The culture of death takes hold in Canada

When stories surfaced last year about patients in Canada choosing euthanasia because they couldn’t afford housing or the healthcare or supports they needed to keep living, defenders of Canada’s euthanasia regime (“MAiD”) “pushed back aggressively, accusing their critics of spreading disinformation, or worse.”

The public discourse in Canada however is fast taking a more sinister turn.

A new article in the Journal of Medical Ethics (ironically titled “Choosing death in unjust conditions: hope, autonomy and harm reduction”) argues that people who find themselves in these situations (i.e. poverty, lack of support, loneliness etc) should not be prevented from accessing euthanasia because to do so would only cause more harm

The authors, Kayla Wiebe, a PhD candidate in philosophy, and bioethicist Amy Mullin, a professor of philosophy at the University of Toronto, write in the Journal of Medical Ethics:

To force people who are already in unjust social circumstances to have to wait until those social circumstances improve, or for the possibility of public charity that sometimes but unreliably occurs when particularly distressing cases become public, is unacceptable.

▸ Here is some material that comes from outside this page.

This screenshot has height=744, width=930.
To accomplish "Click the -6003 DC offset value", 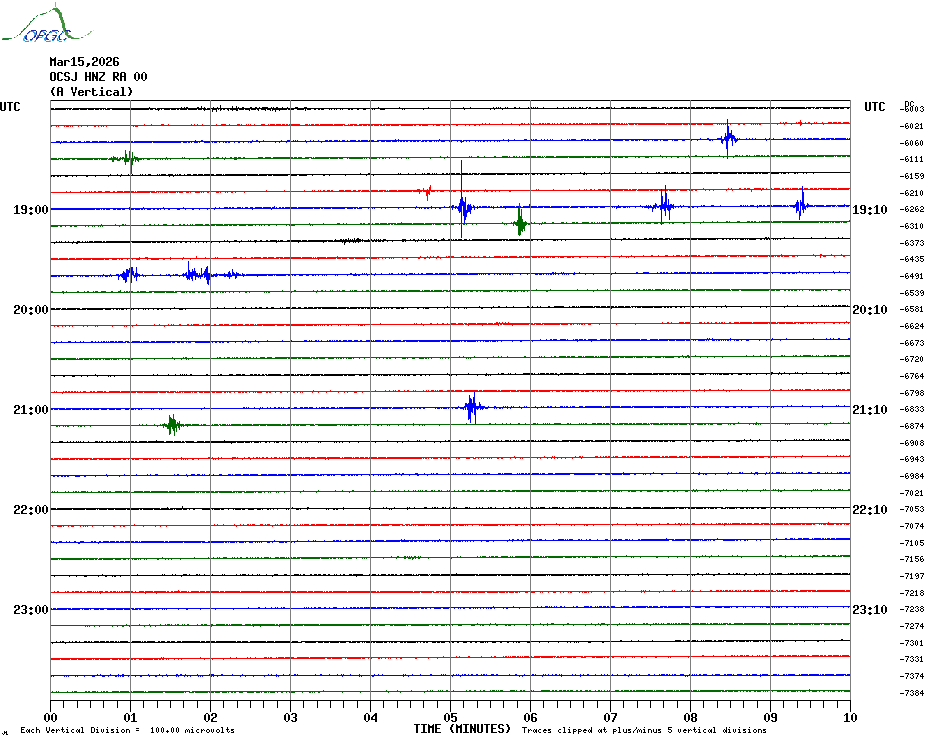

A harm reduction approach acknowledges that the recommended solution is necessarily an imperfect one: a ‘lesser evil’ between two or more less than ideal options.

It appears that a disturbingly high percentage of young people in Canada agree with the authors, with 41 percent saying they would support access to euthanasia on the grounds of poverty, according to a recent survey

The survey, conducted by Research CO., a Canada-based public opinion researcher, reveals the troubling shift that has occurred in Canada since legalising euthanasia and assisted suicide: 28 per cent of people surveyed agreed with providing euthanasia on the grounds of homelessness, 43 per cent for mental illness, and perhaps most shockingly, 50 per cent for disability.

For those aged between 18-34 years, there was even greater support for these proposed extensions to euthanasia eligibility.

These latest developments are disturbing to say the least.

The law is a teacher. The original removal of the prohibition against intentional killing has resulted in the message being sent to Canadians that human life is expendable and that some lives are not worth living. 

And sadly it seems that young people in Canada especially are embracing that message.

Arguments that elevate individual autonomy over and above all other considerations has logically led to the widening of euthanasia eligibility criteria such that it is now being argued it is “good” if people who have no other options or supports or healthcare at least can apply to have the state to kill them. 

Practically, this will mean that the government and broader society will have much less of an impetus going forward to ensure Canadians have access to appropriate and available palliative care and social supports, as well as access to health and psychological care.